Me asquea su civilización y la nuestra. No hay varias. Son el mismo perro con distinto collar. Unas más tolerantes que otras pero con mucha mierda bajo la alfombra. La diferencia tal vez radica en los esfuerzos por parecer menos mala que la del otro extremo del mundo. Observas todo lo que te rodea desde un único prisma, el que te han inyectado desde que eras un ser tan inocente que no temerías que un lobo lamiera tu mano.
Cuando te haces mayor, las cosas no suelen ir a mejor aunque la sensación de poder volar es tan fuerte que te olvidas de lo que pierdes en el proceso.
Creo que he elegido en mi vida lo que he querido y no he querido. He tenido esa posibilidad al menos, o eso me han hecho pensar.

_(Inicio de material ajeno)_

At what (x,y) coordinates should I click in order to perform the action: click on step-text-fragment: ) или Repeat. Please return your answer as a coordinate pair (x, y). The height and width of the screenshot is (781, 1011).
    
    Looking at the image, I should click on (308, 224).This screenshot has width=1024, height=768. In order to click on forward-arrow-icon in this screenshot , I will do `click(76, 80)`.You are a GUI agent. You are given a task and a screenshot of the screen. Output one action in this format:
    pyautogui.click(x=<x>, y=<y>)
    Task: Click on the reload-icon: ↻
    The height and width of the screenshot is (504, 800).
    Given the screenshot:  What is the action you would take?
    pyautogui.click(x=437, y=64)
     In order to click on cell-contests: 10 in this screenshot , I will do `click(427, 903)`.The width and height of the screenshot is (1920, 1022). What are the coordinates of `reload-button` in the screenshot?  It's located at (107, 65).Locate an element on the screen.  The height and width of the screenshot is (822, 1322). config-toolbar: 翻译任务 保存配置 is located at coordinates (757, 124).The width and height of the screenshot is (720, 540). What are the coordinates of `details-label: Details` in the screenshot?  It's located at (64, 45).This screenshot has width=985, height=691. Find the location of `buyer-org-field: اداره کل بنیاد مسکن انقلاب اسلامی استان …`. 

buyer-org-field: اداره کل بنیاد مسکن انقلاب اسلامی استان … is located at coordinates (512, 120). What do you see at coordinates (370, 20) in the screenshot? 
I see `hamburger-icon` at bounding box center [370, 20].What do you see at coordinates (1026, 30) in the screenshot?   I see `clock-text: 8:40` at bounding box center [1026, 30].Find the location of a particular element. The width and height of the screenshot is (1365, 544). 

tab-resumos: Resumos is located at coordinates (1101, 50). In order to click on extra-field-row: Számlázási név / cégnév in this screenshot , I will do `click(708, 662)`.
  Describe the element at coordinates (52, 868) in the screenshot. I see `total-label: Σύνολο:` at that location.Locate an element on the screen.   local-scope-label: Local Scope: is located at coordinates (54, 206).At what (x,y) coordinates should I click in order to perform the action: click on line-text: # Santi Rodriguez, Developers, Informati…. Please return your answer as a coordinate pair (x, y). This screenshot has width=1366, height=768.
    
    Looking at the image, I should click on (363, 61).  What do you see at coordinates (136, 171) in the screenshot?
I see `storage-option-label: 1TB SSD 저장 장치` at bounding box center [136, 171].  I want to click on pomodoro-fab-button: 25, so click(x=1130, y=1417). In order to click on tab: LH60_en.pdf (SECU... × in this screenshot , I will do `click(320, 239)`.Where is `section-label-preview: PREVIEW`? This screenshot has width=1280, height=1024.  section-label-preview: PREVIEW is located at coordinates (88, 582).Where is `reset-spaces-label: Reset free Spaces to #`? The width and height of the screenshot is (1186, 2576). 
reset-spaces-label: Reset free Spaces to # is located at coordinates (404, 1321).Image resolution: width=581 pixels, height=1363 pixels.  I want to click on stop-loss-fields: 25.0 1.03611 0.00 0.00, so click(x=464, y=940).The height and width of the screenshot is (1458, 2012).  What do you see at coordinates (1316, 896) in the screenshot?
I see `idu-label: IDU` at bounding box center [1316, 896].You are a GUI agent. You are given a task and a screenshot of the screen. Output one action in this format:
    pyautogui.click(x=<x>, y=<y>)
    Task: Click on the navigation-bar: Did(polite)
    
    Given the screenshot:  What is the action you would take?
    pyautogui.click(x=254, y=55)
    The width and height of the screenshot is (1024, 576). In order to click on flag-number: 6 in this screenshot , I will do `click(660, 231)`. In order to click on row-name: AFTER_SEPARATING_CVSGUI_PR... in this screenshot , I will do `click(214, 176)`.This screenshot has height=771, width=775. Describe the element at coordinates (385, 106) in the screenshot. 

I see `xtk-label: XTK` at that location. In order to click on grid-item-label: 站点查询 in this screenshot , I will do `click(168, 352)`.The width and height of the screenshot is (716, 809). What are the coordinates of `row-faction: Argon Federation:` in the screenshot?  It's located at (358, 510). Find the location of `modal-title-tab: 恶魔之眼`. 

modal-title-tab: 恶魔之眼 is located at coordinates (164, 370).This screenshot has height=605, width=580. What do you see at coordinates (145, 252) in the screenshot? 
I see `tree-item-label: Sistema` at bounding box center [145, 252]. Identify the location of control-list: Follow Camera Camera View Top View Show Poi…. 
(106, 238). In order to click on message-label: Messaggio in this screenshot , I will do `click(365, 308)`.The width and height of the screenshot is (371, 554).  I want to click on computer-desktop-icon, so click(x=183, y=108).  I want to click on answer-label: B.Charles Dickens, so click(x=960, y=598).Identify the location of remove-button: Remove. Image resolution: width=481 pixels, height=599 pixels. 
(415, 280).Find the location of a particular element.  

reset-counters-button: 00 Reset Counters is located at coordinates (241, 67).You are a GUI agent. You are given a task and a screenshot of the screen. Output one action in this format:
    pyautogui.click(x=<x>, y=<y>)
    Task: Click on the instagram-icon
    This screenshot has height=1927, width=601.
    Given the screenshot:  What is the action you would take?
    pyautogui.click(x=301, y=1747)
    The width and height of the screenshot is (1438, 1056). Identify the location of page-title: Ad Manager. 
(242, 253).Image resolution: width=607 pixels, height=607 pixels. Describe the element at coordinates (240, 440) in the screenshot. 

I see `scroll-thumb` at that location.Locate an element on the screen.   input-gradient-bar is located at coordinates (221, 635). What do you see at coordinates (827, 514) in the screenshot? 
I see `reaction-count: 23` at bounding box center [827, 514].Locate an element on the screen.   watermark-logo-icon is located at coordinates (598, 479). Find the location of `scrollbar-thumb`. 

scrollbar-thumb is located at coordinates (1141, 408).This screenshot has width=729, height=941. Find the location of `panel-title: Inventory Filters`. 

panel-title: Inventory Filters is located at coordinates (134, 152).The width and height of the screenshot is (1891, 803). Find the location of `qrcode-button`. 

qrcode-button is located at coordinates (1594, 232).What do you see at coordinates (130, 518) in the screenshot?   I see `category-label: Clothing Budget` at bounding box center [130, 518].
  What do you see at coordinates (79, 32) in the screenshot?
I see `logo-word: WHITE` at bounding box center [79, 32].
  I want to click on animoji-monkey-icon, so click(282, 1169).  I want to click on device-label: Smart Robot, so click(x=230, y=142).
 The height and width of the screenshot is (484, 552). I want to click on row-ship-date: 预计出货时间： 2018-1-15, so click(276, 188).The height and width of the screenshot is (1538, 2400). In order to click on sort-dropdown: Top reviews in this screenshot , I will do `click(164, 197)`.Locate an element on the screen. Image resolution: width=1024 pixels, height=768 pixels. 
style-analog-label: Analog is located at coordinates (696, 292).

Cuando pienso en que los efectos de la anestesia empiezan a desaparecer y con ello el dolor despierta de su letargo forzoso, cuando pienso en ello me viene de repente a la cabeza la idea de poder elegir, tener la opción de hacerlo. Esto incluye la opción de rebelarse contra el propio sistema, pero no quiero de momento, no me lo planteo a corto plazo. Recuerda, la anestesia.
Escucho entonces la voz, la cálida e incluso lasciva voz de la comentarista que desde la radio relata horrores lejanos con esa voz tan cercana que me quedo atónito escuchándola sin reparar en que más allá de los mares, las voces son muy dispares.